私が植物の前から動こうとしないのでドラしゃんは【大聖霊】達に私の見守りを頼み一度外に出て王宮へ伝言ドラゴンを飛ばす。

『これ以上トラブルが増えないといいんだが...。』

ドラしゃんは王宮へ向かって飛んでいった伝言ドラゴンを見送りながら呟く。
が、きっとその願いも虚しくかき消されるのだろうとなんとなく感じていたドラしゃん。

そんなドラしゃんの姿を館の中で見ていた【大聖霊】達はまだ話し合っていた。

『どうしますの?もし変わった方が産まれたら困りますわ?』

『主人を選んで産まれてくるんだから、大丈夫じゃない?』

『もしかしたら、アイツの能力を持って姿を変えて産まれてくるのかもよ。』

『それってありなのか?』

『ありなんじゃない?君だっていつの間にか進化なんかしてるぐらいだからさ。』

『...あり...なのかなぁー...。だったら...なおのこと...慎重に...しないと...危ないよ...。』

彼等が知る【大聖霊】なら問題はさほどないのだが、別人として産まれて来るなら色んなリスクがあるのだった。

産まれ持ってくる能力の有無や性格。
何より他の【大聖霊】達との相性の有無によって、この世界に及ぼす影響は大きく異なるのだった。

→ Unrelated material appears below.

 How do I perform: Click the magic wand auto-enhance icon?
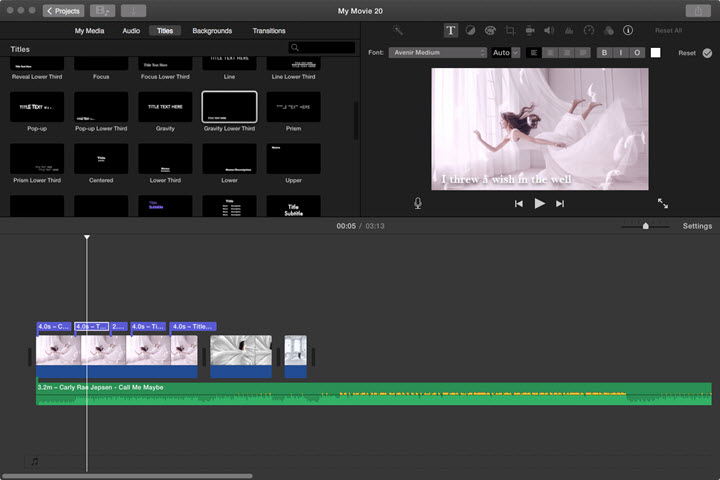[398, 31]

その事についてはドラしゃんは管轄外なので知らなかった。
知っているのは【大聖霊】と神様だけ。
だからこそ"新しい"ものが産まれるのは彼らにとっても一大事の出来事になる。

楽しそうに植物に話しかけている私の姿を見て【大聖霊】達は私に全てを賭ける事に決めたみたい。

『主人の魔力と魅力に任せましょう。それしかありませんわ。』

ドライアドの言葉に他の【大聖霊】達は頷く。

私はそんな彼等の思いを気づいてか.....いや無意識だろう。
新しく生えた植物に向かって心の中で呟いていた。

"可愛くて、優しい、お姉ちゃんみたいな子がいいな。皆んなと仲良くしてくれて、ふわふわした感じがイイなぁー。"

その呟きに応えるかのように植物が淡くピンクに光だす。

それは私にしか見えておらず側にいる他の【大聖霊】達は気付いていないようす。

しばらくして外に出ていたドラしゃんが戻ってきたので、私はその植物に"また来るね"と伝えてドラしゃんの元へ走っていく。

走ってきた私をドラしゃんはいつものように抱き抱えてくれた。

『何もしてませんか?』

ドラしゃんは真顔で私に質問してきた。
(失礼ね。まるで私が問題は起こしマシーンみたいじゃないですか!)

その思いがどうやら周りにも伝わったのか、【大聖霊】達から哀れみの眼差しを向けられていた。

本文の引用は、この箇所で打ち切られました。